OBJECTIF ÉNONCÉ = Prolongez le texte consacré à la déchéance de nationalité en reprenant juste après sa dernière phrase.

PASSAGE CITÉ =
--------------------

La nationalité est le lien qui nous unit au sein d’une communauté à laquelle nous appartenons et dont nous partageons la langue, la culture, les grands principes… C’est aussi le signe que nos racines individuelles s’entremêlent avec les racines d’une Nation, de son histoire, de ses grandes valeur
- En tournant les armes contre la France, les terroristes ont perdu leur qualité de français.
Dans certains cas très graves, il ne me choque pas qu’il soit possible pour une communauté nationale de rompre les liens qui la rattache à un de ses membres. Les terroristes qui ont attaqué notre liberté de penser en frappant Charlie hebdo le 7 janvier se sont retournés contre la France. Ceux qui ont tué 130 personnes qui se retrouvaient ensemble le13 novembre pour assister à un concert ou partager un verre sur une terrasse parisienne ont tourné les armes contre les Français et finalement contre la nationalité dont certains d’entre eux bénéficiait. Lorsque l’on retourne les armes contre son pays ou contre ses compatriotes pour la seule raison de leur nationalité, on ne peut plus porter cette même nationalité et bénéficier des droits qui en découlent. La rupture du lien d’appartenance à la communauté nationale est alors consommée. La plupart de ces terroristes manifeste d’ailleurs cette rupture en brûlant leur passeport, en reniant leur appartenance à la France, et en vomissant tout ce qu’elle peut représenter pour eux
- La déchéance de la Nationalité pour les binationaux existe déjà, sans référence constitutionnelle…
C’est pour sanctionner ces comportements-là que la déchéance de nationalité existe d’ores et déjà dans notre Code civil. L’article 25 prévoit la déchéance pour l’individu naturalisé condamné pour des crimes ou délits constituant un acte de terrorisme, une atteinte aux intérêts fondamentaux de la Nation ou bien s’il s’est livré au profit d’un État étranger
« à des actes incompatibles avec la qualité de français et préjudiciable aux intérêts de la France ». Mais la déchéance n’est alors possible que si les faits reprochés se sont produits avant l’acquisition de la nationalité ou dans les dix ans qui suivent (15 ans en cas de terrorisme). Depuis 2012 six personnes ont été déchus de la nationalité française.

--------------------

DONNÉES ENREGISTRÉES =
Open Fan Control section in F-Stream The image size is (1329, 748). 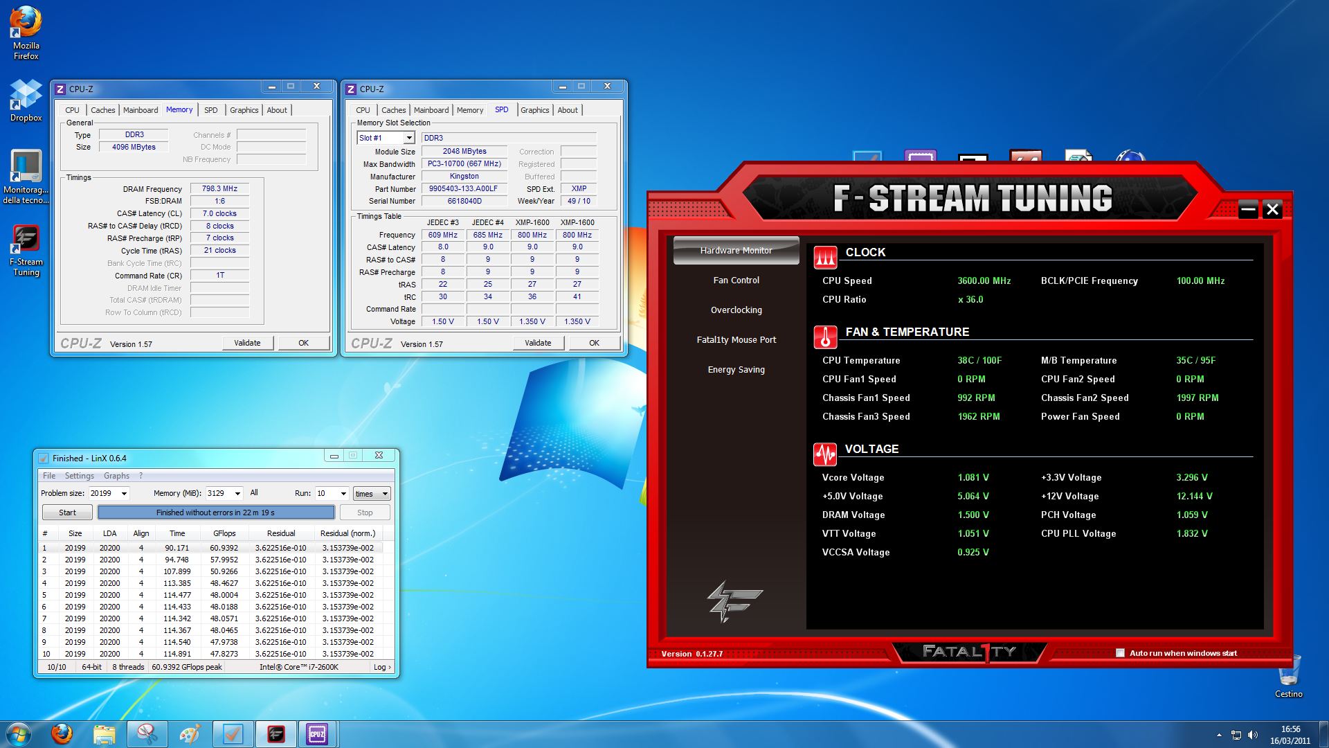coord(736,280)
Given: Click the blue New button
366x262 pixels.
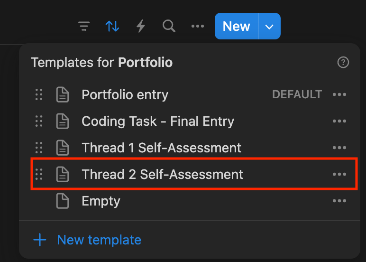Looking at the screenshot, I should pos(236,26).
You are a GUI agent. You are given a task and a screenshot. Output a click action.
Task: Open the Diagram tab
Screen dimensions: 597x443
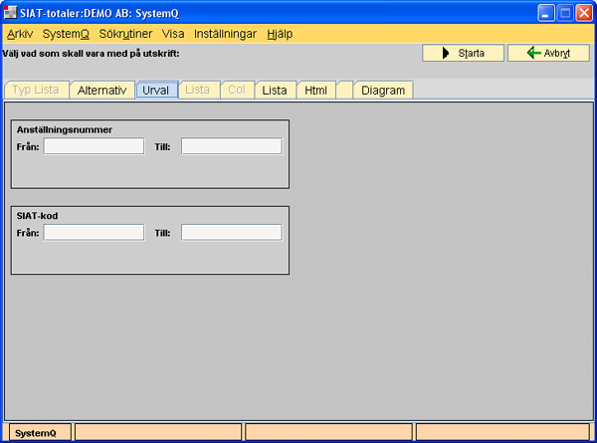click(x=383, y=91)
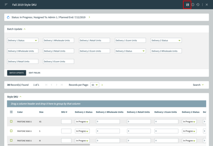Viewport: 213px width, 146px height.
Task: Collapse the Batch Update section
Action: 24,29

--------------------

RÉSULTAT OBTENU =
La déchéance de Nationalité est une « tradition » juridique présente dans la plupart des pays du monde en raison de leur indignité ou du défaut de loyalisme. En France un décret de 1848 permettait déjà de retirer la nationalité à tous les français se livrant au commerce d’esclaves. Les bases du dispositif actuel ont été posées par une loi de 1973 reprises par la loi du 26 novembre 2003.
Ce que le Président de la République souhaite c’est étendre le champ de la déchéance de nationalité non plus aux naturalisés depuis moins de 10 ans (ou 15 ans) mais également aux natifs. Les paroles du Président de la République prononcées devant les parlementaires réunis en Congrès le 16 novembre dernier sont claires :
« Cette révision de la Constitution doit s’accompagner d’autres mesures. Il en va de la déchéance de nationalité. La déchéance de nationalité ne doit pas avoir pour résultat de rendre quelqu’un apatride, mais nous devons pouvoir déchoir de sa nationalité française un individu condamné pour une atteinte aux intérêts fondamentaux dela Nation ou un acte de terrorisme, même s’il est né français, je dis bien « même s’il est né français » dès lors qu’il bénéficie d’une autre nationalité. »
François Hollande indique qu’il s’agit là d’une mesure qui « accompagne » la révision constitutionnelle relative à l’état d’urgence. Il ne prévoit pas le moins du monde de l’y inscrire alors.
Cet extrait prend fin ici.